ABBA singles chronology
| "SOS" (1975) | "Mamma Mia" (1975) | "Rock Me" (1976) |

Music video
- "Mamma Mia" on YouTube

= Mamma Mia (ABBA song) =

1975 single by ABBA

"Mamma Mia" is a song by the Swedish pop group ABBA, written by Benny Andersson, Björn Ulvaeus and Stig Anderson, with the lead vocals shared by Agnetha Fältskog and Anni-Frid Lyngstad. It is the opening track on the group's third album, the self-titled ABBA (1975). The song was released in September 1975 as its sixth single. It tells the story of the narrator's on-again, off-again relationship with a lover who is repeatedly unfaithful to her. The song's name is derived from Italian and literally translates as "my mother", but is used as an interjection (Mamma mia!) in situations of surprise, anguish, or excitement. The song was ABBA's first number one in the UK since "Waterloo" in 1974.

==History and impact==
The distinctive sound at the start of the song is the marimba. According to biographer Carl Magnus Palm, the instrument was incorporated at the last minute, added after Benny Andersson found it in the studio and decided its "tick tock" rhythm was perfect for the track.

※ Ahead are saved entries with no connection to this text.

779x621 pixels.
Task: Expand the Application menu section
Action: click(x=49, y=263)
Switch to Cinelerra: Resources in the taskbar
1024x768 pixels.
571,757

"Mamma Mia" was written at the home of Agnetha Fältskog and Björn Ulvaeus, and was the last track recorded for the album ABBA. It was one of four songs from the album to have a music video made to promote the album. Initially, however, "Mamma Mia" was never intended for release as a single. Around this time, many artists were recording ABBA songs (such as "Honey, Honey" and "Bang a Boomerang"). ABBA offered "Mamma Mia" to British pop group Brotherhood of Man, who turned it down.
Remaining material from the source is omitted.